[Collected data entries]
++++++++
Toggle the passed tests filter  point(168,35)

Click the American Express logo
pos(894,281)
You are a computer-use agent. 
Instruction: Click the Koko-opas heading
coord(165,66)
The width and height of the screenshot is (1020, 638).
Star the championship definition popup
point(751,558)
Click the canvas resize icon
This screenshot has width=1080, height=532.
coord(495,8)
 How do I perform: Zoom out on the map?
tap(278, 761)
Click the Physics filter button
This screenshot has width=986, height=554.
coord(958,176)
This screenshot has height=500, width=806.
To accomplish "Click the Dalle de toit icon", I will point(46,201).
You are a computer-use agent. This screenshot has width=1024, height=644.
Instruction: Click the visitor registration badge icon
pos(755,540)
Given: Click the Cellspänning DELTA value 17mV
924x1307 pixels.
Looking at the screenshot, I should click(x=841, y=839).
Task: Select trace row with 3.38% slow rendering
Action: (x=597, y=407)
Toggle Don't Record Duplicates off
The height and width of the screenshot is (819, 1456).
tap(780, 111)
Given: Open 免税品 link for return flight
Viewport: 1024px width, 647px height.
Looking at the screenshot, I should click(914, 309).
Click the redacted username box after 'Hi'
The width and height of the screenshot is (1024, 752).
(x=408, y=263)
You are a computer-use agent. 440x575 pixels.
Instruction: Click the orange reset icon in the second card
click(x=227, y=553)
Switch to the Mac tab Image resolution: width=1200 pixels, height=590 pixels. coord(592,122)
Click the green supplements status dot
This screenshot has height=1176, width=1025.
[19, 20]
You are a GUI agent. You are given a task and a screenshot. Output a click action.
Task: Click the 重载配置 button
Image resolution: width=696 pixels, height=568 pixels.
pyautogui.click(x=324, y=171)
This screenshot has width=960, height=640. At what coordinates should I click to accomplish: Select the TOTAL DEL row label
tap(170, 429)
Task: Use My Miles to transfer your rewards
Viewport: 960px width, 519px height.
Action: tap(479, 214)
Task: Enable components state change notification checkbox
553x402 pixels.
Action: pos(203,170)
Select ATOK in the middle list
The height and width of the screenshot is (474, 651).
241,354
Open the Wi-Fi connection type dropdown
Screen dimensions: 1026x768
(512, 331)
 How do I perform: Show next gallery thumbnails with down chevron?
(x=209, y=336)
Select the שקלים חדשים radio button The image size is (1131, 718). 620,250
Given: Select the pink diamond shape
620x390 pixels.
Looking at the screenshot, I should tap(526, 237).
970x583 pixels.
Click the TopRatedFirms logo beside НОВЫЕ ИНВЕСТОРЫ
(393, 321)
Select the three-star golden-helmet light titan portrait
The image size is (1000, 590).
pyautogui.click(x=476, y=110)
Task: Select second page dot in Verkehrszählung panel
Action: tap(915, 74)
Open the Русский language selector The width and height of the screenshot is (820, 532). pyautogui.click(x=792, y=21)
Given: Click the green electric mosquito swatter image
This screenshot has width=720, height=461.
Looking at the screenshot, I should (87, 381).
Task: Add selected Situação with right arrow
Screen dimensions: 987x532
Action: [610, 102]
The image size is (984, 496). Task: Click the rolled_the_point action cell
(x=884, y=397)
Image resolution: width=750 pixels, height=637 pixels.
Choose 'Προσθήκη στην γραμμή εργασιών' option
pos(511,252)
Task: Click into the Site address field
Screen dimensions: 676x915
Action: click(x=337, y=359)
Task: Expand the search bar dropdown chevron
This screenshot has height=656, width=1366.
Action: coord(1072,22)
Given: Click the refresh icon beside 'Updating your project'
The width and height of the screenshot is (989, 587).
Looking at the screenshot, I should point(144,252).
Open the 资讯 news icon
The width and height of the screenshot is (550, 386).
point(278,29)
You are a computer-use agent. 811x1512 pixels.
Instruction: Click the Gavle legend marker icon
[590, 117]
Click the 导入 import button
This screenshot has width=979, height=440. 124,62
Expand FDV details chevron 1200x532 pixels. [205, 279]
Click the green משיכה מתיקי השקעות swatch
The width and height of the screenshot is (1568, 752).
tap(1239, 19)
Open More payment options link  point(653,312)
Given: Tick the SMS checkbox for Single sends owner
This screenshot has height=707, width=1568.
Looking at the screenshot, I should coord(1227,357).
++++++++
## DESCRIPTION OF THE TASK
Take the records above and return them exactly as written.

## THE COMPLETED TASK
Toggle the passed tests filter  point(168,35)

Click the American Express logo
pos(894,281)
You are a computer-use agent. 
Instruction: Click the Koko-opas heading
coord(165,66)
The width and height of the screenshot is (1020, 638).
Star the championship definition popup
point(751,558)
Click the canvas resize icon
This screenshot has width=1080, height=532.
coord(495,8)
 How do I perform: Zoom out on the map?
tap(278, 761)
Click the Physics filter button
This screenshot has width=986, height=554.
coord(958,176)
This screenshot has height=500, width=806.
To accomplish "Click the Dalle de toit icon", I will point(46,201).
You are a computer-use agent. This screenshot has width=1024, height=644.
Instruction: Click the visitor registration badge icon
pos(755,540)
Given: Click the Cellspänning DELTA value 17mV
924x1307 pixels.
Looking at the screenshot, I should click(x=841, y=839).
Task: Select trace row with 3.38% slow rendering
Action: (x=597, y=407)
Toggle Don't Record Duplicates off
The height and width of the screenshot is (819, 1456).
tap(780, 111)
Given: Open 免税品 link for return flight
Viewport: 1024px width, 647px height.
Looking at the screenshot, I should click(914, 309).
Click the redacted username box after 'Hi'
The width and height of the screenshot is (1024, 752).
(x=408, y=263)
You are a computer-use agent. 440x575 pixels.
Instruction: Click the orange reset icon in the second card
click(x=227, y=553)
Switch to the Mac tab Image resolution: width=1200 pixels, height=590 pixels. coord(592,122)
Click the green supplements status dot
This screenshot has height=1176, width=1025.
[19, 20]
You are a GUI agent. You are given a task and a screenshot. Output a click action.
Task: Click the 重载配置 button
Image resolution: width=696 pixels, height=568 pixels.
pyautogui.click(x=324, y=171)
This screenshot has width=960, height=640. At what coordinates should I click to accomplish: Select the TOTAL DEL row label
tap(170, 429)
Task: Use My Miles to transfer your rewards
Viewport: 960px width, 519px height.
Action: tap(479, 214)
Task: Enable components state change notification checkbox
553x402 pixels.
Action: pos(203,170)
Select ATOK in the middle list
The height and width of the screenshot is (474, 651).
241,354
Open the Wi-Fi connection type dropdown
Screen dimensions: 1026x768
(512, 331)
 How do I perform: Show next gallery thumbnails with down chevron?
(x=209, y=336)
Select the שקלים חדשים radio button The image size is (1131, 718). 620,250
Given: Select the pink diamond shape
620x390 pixels.
Looking at the screenshot, I should tap(526, 237).
970x583 pixels.
Click the TopRatedFirms logo beside НОВЫЕ ИНВЕСТОРЫ
(393, 321)
Select the three-star golden-helmet light titan portrait
The image size is (1000, 590).
pyautogui.click(x=476, y=110)
Task: Select second page dot in Verkehrszählung panel
Action: tap(915, 74)
Open the Русский language selector The width and height of the screenshot is (820, 532). pyautogui.click(x=792, y=21)
Given: Click the green electric mosquito swatter image
This screenshot has width=720, height=461.
Looking at the screenshot, I should (87, 381).
Task: Add selected Situação with right arrow
Screen dimensions: 987x532
Action: [610, 102]
The image size is (984, 496). Task: Click the rolled_the_point action cell
(x=884, y=397)
Image resolution: width=750 pixels, height=637 pixels.
Choose 'Προσθήκη στην γραμμή εργασιών' option
pos(511,252)
Task: Click into the Site address field
Screen dimensions: 676x915
Action: click(x=337, y=359)
Task: Expand the search bar dropdown chevron
This screenshot has height=656, width=1366.
Action: coord(1072,22)
Given: Click the refresh icon beside 'Updating your project'
The width and height of the screenshot is (989, 587).
Looking at the screenshot, I should point(144,252).
Open the 资讯 news icon
The width and height of the screenshot is (550, 386).
point(278,29)
You are a computer-use agent. 811x1512 pixels.
Instruction: Click the Gavle legend marker icon
[590, 117]
Click the 导入 import button
This screenshot has width=979, height=440. 124,62
Expand FDV details chevron 1200x532 pixels. [205, 279]
Click the green משיכה מתיקי השקעות swatch
The width and height of the screenshot is (1568, 752).
tap(1239, 19)
Open More payment options link  point(653,312)
Given: Tick the SMS checkbox for Single sends owner
This screenshot has height=707, width=1568.
Looking at the screenshot, I should coord(1227,357).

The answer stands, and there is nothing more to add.